* [Supplied text]
>>>>
Oliver entered the United States Military Academy at West Point, New York, on 13 June 1919. He participated in sports, sang in the Cadet Choir for four years, played guitar, and took part in the traditional Color Line and Hundredth Night theatrical events. He graduated on 12 June 1923, ranked 160th in his class, and was commissioned as a second lieutenant in the field artillery. His first posting was on 19 September, to the 6th Field Artillery Regiment at Fort Benning, Georgia, where he became aide-de-camp to Brigadier General Edgar T. Collins.

While at West Point, Oliver courted Dorothy Townshend, who was also an Army brat. They married in 1923, and had one child, Robert Townshend Oliver. Oliver was promoted to first lieutenant on 8 May 1928. He became an assistant recruiting officer in Washington, D.C., on 20 July 1928, but returned to Fort Benning, where he joined the 83rd Field Artillery Battalion on 14 September. He was a student officer the Field Artillery School at Fort Sill, Oklahoma from 5 August 1929 to 14 June 1930.
<<<<
* [Information provided]
>>>>
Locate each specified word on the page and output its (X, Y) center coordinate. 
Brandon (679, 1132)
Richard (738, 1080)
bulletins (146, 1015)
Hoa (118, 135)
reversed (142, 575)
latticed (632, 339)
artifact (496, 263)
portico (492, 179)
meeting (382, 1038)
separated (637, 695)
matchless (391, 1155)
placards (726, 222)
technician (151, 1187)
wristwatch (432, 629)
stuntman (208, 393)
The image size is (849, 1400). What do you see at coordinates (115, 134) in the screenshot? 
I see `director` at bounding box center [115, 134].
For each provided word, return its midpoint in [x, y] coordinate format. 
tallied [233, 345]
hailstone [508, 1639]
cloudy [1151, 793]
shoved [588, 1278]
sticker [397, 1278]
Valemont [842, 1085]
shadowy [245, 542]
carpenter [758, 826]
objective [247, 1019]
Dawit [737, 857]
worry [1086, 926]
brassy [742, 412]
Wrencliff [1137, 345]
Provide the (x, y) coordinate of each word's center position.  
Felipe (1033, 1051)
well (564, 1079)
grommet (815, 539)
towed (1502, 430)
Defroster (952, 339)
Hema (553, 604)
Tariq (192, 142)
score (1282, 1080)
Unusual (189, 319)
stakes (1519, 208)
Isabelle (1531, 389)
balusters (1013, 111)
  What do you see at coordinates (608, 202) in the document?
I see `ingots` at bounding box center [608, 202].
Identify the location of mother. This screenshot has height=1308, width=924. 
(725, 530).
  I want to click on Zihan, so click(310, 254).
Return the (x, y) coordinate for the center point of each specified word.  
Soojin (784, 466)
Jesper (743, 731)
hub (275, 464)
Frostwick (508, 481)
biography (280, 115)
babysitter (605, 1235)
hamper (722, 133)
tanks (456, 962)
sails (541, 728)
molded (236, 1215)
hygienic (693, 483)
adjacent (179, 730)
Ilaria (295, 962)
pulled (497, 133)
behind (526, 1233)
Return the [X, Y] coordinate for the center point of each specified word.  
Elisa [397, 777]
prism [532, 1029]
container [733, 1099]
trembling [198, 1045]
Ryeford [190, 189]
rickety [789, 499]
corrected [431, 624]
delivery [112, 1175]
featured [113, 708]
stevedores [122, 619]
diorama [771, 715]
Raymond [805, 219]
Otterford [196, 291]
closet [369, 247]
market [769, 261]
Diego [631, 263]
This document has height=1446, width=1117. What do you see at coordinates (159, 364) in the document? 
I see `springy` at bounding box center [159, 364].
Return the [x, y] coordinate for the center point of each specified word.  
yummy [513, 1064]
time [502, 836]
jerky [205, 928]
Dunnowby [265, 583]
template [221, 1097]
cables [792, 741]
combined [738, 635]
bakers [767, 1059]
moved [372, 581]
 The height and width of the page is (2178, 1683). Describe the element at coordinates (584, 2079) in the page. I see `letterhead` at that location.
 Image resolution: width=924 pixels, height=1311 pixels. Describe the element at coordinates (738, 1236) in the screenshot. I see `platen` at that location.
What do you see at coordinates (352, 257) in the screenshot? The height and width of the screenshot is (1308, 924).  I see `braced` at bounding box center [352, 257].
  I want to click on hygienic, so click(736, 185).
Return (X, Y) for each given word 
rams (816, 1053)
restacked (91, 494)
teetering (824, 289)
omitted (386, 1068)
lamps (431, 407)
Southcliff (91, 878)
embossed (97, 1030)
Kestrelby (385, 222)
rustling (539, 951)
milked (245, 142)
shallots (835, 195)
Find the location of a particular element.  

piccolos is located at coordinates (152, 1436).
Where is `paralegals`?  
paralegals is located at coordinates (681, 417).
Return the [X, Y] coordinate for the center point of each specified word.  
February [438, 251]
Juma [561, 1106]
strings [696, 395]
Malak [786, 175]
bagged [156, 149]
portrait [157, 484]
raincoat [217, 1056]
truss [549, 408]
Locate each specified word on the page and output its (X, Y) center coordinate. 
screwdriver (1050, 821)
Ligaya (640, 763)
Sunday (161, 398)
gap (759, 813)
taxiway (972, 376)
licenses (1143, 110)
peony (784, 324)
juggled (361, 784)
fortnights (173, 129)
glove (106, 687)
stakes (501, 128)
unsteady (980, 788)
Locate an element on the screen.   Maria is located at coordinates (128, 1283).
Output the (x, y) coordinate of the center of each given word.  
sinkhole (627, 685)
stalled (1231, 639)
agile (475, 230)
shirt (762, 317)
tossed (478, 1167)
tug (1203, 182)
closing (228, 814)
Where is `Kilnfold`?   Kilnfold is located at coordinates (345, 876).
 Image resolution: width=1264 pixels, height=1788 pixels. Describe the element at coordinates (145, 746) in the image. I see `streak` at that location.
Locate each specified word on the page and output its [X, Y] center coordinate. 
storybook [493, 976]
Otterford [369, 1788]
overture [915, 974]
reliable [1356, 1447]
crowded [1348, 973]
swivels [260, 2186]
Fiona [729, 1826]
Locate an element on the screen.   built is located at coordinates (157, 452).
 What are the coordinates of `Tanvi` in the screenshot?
<<<<
* [Requirement]
Continue the passage on Oliver's early Army career, picking up after its final sentence about the Field Artillery School at Fort Sill.

* [Answer space]
== Air Corps ==
After flight training at the Air Corps Primary Flying School at Brooks Field, Texas, Oliver transferred to the Air Corps on 11 July 1930. He underwent further training at the Air Corps Advanced Flying School at Kelly Field, Texas, from which he graduated on 20 September 1931. He served at the Schofield Barracks in Hawaii with the 19th Pursuit Squadron until 22 November 1933, and then returned to Kelly Field, where he served with the 47th Flying School Squadron.

He attended the Air Corps Tactical School at Maxwell Field, Alabama, from 25 August 1934 to 4 June 1935. He was promoted to captain on 1 August 1935. He then attended the United States Army Command and General Staff College at Fort Leavenworth, Kansas, from 19 August 1936 to 22 June 1937, after which he was assigned to the Air Corps tactical School as an instructor in military intelligence. He was promoted to major on 1 July 1940, and to lieutenant colonel on 15 November 1941.

== World War II==

From November 1941 to May 1942 he was the air tactical and strategical representative with the U.S. Mission to Africa, the Middle East and India, with the rank of colonel from 1 March 1942. With the United States now involved in World War II, he became commander of the X Air Service Command, based in Delhi, India. He was promoted to brigadier general on 11 December 1942. On 1 February 1943 he assumed command of the China-Burma-India Theater Air Service Command.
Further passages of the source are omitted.